Elde edilen başarıların yalnızca bütçelere bağlanamayacağını savunan Nalan Ural, "Bu bütçelerle buralara gelmedik. Daha az bütçelerle başladık, seviye arttıkça bütçeler de yükseldi. Başarıların sebebinin tamamen bütçeler olduğunu düşünmüyorum. Kulüplerin devamlılığı çok önemli, Avrupa'da bir sene yatırım yapıp, bir sonraki sene yapmayan çok kulüp var. Türkiye adına sevindirici bir başka gelişme de Anadolu kulüplerinin de yavaş yavaş voleybola yatırım yapmaya başlamasıdır." şeklinde konuştu.


- Duca: "Daha fazla Türk oyuncu ortaya çıkarılmalı"

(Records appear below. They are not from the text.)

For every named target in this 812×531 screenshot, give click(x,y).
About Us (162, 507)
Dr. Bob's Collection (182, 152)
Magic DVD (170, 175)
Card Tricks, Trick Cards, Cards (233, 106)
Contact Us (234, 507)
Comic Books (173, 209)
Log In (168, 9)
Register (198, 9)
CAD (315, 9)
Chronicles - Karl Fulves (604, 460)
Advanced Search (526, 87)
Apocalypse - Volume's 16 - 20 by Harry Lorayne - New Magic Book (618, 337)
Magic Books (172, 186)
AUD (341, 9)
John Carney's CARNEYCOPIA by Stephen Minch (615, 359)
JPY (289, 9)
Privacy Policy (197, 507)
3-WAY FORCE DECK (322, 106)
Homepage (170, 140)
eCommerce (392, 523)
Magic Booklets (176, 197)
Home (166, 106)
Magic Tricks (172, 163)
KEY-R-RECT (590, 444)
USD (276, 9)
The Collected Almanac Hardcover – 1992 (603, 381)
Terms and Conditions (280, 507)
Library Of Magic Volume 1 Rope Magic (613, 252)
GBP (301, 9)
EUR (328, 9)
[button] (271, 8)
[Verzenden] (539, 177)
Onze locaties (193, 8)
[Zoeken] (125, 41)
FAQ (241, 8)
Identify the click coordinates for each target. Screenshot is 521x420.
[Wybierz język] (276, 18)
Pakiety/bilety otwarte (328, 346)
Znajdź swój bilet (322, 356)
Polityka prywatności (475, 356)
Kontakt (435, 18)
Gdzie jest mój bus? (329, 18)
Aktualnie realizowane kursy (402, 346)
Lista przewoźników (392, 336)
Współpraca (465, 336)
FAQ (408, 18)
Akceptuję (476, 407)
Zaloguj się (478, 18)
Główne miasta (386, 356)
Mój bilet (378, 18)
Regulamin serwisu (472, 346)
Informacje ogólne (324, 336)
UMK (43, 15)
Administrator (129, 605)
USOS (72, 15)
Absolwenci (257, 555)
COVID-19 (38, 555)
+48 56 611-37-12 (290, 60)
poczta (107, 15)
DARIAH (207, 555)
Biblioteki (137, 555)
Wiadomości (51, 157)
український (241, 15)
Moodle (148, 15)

Eczacıbaşı VitrA'da 1972-1986 yılları arasında oynayan ve 120 kez de Türk Milli Takımı'nın formasını giyen eski milli oyuncu Violet Duca, Türk kadın voleybolunun yükselişi sebebiyle gurur duyduğunu belirtti.

Violet Duca, CEV'in kuralı olmasa Dörtlü Final'de 3 Türk takımının bile yer alabileceğini iddia ederek, kazanılan başarılar hakkında şunları söyledi:

"Voleybol, kadınlarda Türkiye'de çok sevilen bir spor, dünya bazında da iyi yerlere geldik. İnşallah milli takım bazında da bu olacak. Dünya yıldızları ligimizde oynuyor ancak Galatasaray gibi diğer kulüplere göre çok küçük bütçesi olan bir takım da ligde finale yükselebiliyor. Galatasaray, VakıfBank'ı eleyerek gençlerle ve takım oyunuyla neler başarılabileceğini de gösterdi. Bunlar da sevindirici olaylar. VakıfBank, Galatasaray yenilgisinden sonra çok sıkı çalıştı, Dörtlü Final'de şiir gibi top oynadı. Hakkımız olan şampiyonluğu aldık, Eczacıbaşı da 3.'lüğü elde etti. Her sene takımlarımızın derece ile dönmesi kadın voleybolunda dünyadaki yerimizi de zirveye taşıyor. Türkiye'de en başarılı sporumuz kesinlikle voleybol."

Elde edilen başarıların daha fazla Türk oyuncu ortaya çıkaracağını vurgulayan Duca, şöyle konuştu:

"Dereceler güzel ama öbür taraftan milli takım için kulüplerde Türk oyunculara daha fazla şans verilmesi gerektiğini düşünüyorum. Bütçeler yüksek olabilir ama takım olmak en önemlisi. Galatasaray takım oyunu ve Türk antrenörle bu başarıyı elde etti. Bu ekonomik gücün ve başarıların rüzgarıyla daha fazla Türk oyuncu ortaya çıkarılmalı."